I think you meant "support all potential endpoint types"
It's likely that some USB devices have more endpoints than what the DSP can handle, no?
True, as we discussed before, we only handle the endpoints for the audio interface. Other endpoints, such as HID, or control is still handled by the main processor.

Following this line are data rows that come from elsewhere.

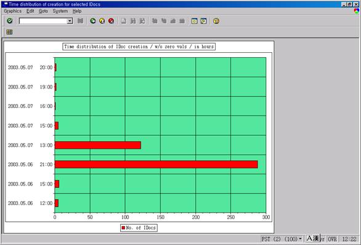Click the Save icon next to command field
Screen dimensions: 361x245
80,21
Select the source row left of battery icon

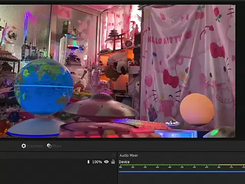(43, 162)

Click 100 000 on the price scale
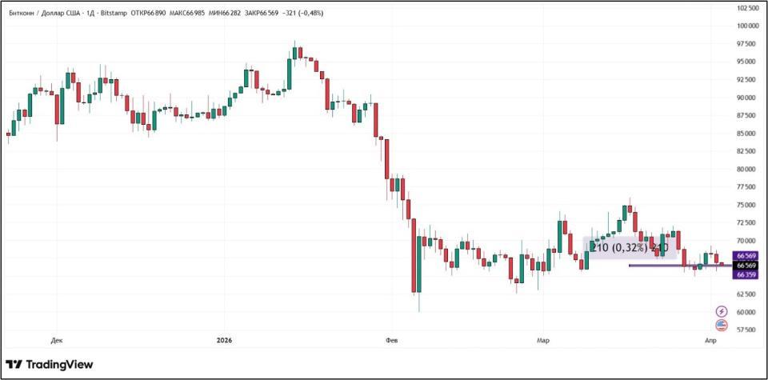747,26
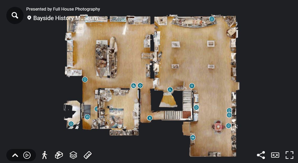Screen dimensions: 298x163
Task: Start the guided tour playback
Action: 27,155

The number of isoc/audio endpoints can be larger than 1 per direction, it's not uncommon for a USB device to have multiple connectors on the front side for instruments, mics, monitor speakers, you name it. Just google 'motu' or 'rme usb' and you'll see examples of USB devices that are very different from plain vanilla headsets.
Thanks for the reference.
I tried to do some research on the RME USB audio devices, and they mentioned that they do have a "class compliant mode," which is for compatibility w/ Linux hosts. I didn't see a vendor specific USB SND driver matching the USB VID/PID either, so I am assuming that it uses the USB SND driver as is.(and that Linux doesn't currently support their vendor specific mode) In that case, the device should conform to the UAC2.0 spec (same statement seen on UAC3.0), which states in Section 4.9.1 Standard AS Interface Descriptor Table 4-26:
"4 bNumEndpoints 1 Number Number of endpoints used by this interface (excluding endpoint 0). Must be either 0 (no data endpoint), 1 (data endpoint) or 2 (data and explicit feedback endpoint)."

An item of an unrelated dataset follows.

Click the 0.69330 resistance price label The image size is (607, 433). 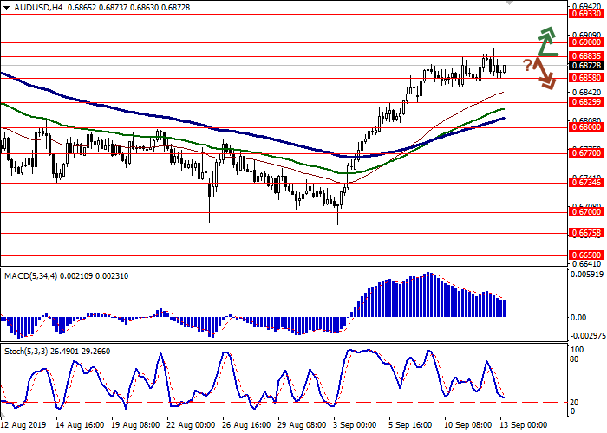[586, 14]
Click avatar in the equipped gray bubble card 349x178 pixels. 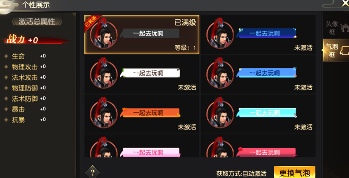pos(104,34)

So each audio streaming interface should only have 1 data and potentially 1 feedback. However, this device does expose a large number of channels (I saw up to 18 channels), which the USB backend won't be able to support. I still need to check how ASoC behaves if I pass in a profile that the backend can't support.

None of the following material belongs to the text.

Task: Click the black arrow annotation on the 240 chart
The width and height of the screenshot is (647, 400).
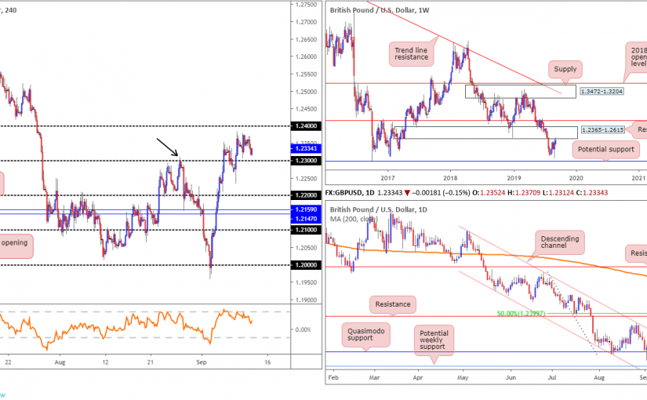Action: click(x=168, y=147)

Getting back to passing in a format/profile that the USB BE doesn't support. It looks like ASoC doesn't actually check against the PCM HW params received (for components), so the audio playback does still occur even though its outside of what we support.
Will need to add changes to specifically check for # of channels, format, etc... before we allow the session to proceed.